Reading Nooks and Book Reviews

I'm curled up in bed on this lazy Saturday afternoon, reading and revising and staring off into space. As much as I love my bed (any bed, really!) and my warm comforter, I'd love to carve out a little reading nook to call my own. Like these!


Or this lovely outside nook:


Maybe one day I'll win the lottery and move into a seaside cottage with lots of land with old fruit trees (and a mini horse! and a koala!) and I'll make myself a cool reading nook.

'Cause that can totally happen. 

On a book-related note, I thought I'd give a quick rundown of what I've been reading the past month. Between long plane rides and rainy Seattle afternoons, I've been able to consume quite a few novels and science-y books. A few them include: 

CINDER by Marissa Meyer
While Justin and I were in Washington state, I was lucky enough to attend Marissa Meyer's book launch in Tacoma. (Justin was very kind to tag along. And he waited in the 90-minute line with me! A true husband.) Marissa is simply lovely and I proceeded to gobble her debut novel the next day, in about five hours.

My favorite part? The world-building. I have never encountered a setting like this before, a futuristic Beijing populated with robots and palaces, with cybernetic girls and imperial princes.  I simply loved getting lost in Cinder's world. 



The Emperor of All Maladies by Siddhartha Mukheejee
Sometimes I get in a mood where I only want to read science books. Which is a litte perplexing since I despised my chemistry and physics classes in high school. (I don't care about velocity! Or the structure of atoms!) The weird ironies of life, huh? 

The Emperor of All Maladies caught my eye because it received all sorts of praise from book reviewers. It also won the Pulitzer. In essence, it is a "biography" of cancer: how mankind has dealt with this awful disease, how we've defined it, and how we've battled to cure it. Admittedly, the book got pretty darn technical in some chapters but I just skipped those parts because this book really is good

It amazed me  to learn how cancer has been treated in the past. Gruesome, really. In the 1800s, doctors used to "cure" breast cancer by chopping off a woman's breast along with the muscles that extended to the collarbone, effectively causing the woman to droop over for the rest of her life. But, despite the gruesome details, this book truly honors the hundreds of doctors who devoted their lives to curing cancer and the thousands of patients who volunteered for these radical---and sometimes deadly---new treatments. A must-read. (But, yeah, skip those dry chapters.)


Starters by Lissa Price
I was lucky enough to snag an e-galley of this much-buzzed novel, which debuts in March 2012. (Thanks, NetGalley!) The premise itself is ready for a big Hollywood movie: 

In a world ravaged by war and genocide, becoming someone else is now possible. Sixteen-year-old Callie discovers the Body Bank where teens rent their bodies to seniors who want to be young again.

In a single word, this book is fast-paced. Holy mother! I couldn't stop flipping the pages on this one. The plot had me guessing at every chapter. The good guys? Not always so good. The bad guys? Not necessarily all bad. And there were some really fantastic twists at the end of the book, one of which made me go Whoa, I never saw that coming. 

Okay then, back to work! I need to finish my latest revision on my YA alternate history so I can send it to another round of beta readers. Then, onto Agent Jim! But what have you been reading lately? Any good recommendations?

————

**TASK DETAILS**: Return the passage of the reading-nook post above between "On a book-related" and "about five hours.", inclusive, copied word for word.

**LISTED ENTRIES**:
————

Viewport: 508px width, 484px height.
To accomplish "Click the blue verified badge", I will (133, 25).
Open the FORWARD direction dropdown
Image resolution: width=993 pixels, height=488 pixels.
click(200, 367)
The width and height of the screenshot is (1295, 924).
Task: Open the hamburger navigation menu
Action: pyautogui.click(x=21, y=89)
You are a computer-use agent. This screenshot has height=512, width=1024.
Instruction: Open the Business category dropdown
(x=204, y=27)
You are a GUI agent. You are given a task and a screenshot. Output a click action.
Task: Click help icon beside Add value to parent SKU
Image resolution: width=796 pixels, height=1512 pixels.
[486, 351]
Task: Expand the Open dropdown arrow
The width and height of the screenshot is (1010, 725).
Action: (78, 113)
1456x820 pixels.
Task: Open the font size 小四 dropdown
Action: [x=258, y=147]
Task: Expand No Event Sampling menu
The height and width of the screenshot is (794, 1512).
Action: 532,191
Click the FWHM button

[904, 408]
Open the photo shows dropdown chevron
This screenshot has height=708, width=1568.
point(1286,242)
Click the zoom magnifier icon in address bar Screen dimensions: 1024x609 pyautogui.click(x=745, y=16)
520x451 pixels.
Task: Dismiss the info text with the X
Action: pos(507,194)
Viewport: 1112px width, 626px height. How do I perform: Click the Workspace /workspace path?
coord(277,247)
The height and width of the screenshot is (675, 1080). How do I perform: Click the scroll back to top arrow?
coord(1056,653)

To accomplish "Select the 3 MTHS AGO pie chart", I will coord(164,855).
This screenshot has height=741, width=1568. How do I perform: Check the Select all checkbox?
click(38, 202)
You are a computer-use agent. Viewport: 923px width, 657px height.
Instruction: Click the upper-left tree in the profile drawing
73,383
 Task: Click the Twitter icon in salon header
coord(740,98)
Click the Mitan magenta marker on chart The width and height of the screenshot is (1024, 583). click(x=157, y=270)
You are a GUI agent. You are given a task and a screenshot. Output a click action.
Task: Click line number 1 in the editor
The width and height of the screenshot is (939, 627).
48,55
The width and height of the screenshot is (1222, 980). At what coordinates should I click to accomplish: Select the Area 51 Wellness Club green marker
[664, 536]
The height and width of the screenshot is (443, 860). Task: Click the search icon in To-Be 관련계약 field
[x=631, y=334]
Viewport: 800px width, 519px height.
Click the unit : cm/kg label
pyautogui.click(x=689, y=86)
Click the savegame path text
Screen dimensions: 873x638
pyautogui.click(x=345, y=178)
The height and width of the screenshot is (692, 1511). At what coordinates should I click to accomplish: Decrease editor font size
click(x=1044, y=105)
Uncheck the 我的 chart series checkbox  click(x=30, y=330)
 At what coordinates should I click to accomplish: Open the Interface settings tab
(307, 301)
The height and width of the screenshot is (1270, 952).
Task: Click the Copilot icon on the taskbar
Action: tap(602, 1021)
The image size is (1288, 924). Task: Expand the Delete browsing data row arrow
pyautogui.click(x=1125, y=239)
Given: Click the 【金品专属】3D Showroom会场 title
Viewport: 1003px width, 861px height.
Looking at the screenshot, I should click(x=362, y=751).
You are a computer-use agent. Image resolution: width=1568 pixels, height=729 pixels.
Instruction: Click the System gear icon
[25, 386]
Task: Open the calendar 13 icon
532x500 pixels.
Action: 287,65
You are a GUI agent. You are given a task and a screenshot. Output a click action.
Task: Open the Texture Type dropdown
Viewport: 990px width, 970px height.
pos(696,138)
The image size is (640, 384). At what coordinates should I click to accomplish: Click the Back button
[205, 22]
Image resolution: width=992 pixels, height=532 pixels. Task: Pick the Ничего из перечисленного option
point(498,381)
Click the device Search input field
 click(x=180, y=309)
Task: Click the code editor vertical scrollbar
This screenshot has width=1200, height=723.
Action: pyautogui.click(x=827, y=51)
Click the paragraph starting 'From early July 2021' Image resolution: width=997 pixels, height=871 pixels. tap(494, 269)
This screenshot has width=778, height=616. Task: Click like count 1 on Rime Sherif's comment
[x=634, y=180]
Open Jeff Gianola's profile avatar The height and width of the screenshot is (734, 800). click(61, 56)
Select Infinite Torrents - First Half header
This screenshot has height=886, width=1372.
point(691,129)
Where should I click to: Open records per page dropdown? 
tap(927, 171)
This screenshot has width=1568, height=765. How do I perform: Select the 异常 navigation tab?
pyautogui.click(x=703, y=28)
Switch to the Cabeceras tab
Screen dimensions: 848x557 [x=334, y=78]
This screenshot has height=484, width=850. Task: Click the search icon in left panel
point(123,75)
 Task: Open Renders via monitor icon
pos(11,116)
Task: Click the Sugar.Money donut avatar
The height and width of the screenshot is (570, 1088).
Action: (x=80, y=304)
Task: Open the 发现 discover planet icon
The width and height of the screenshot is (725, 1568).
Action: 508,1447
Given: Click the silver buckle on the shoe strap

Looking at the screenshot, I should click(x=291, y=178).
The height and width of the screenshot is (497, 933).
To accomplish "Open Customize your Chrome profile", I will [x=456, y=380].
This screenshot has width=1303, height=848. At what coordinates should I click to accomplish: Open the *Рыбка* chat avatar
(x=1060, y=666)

————

**OUTPUT BELOW**:
On a book-related note, I thought I'd give a quick rundown of what I've been reading the past month. Between long plane rides and rainy Seattle afternoons, I've been able to consume quite a few novels and science-y books. A few them include: 

CINDER by Marissa Meyer
While Justin and I were in Washington state, I was lucky enough to attend Marissa Meyer's book launch in Tacoma. (Justin was very kind to tag along. And he waited in the 90-minute line with me! A true husband.) Marissa is simply lovely and I proceeded to gobble her debut novel the next day, in about five hours.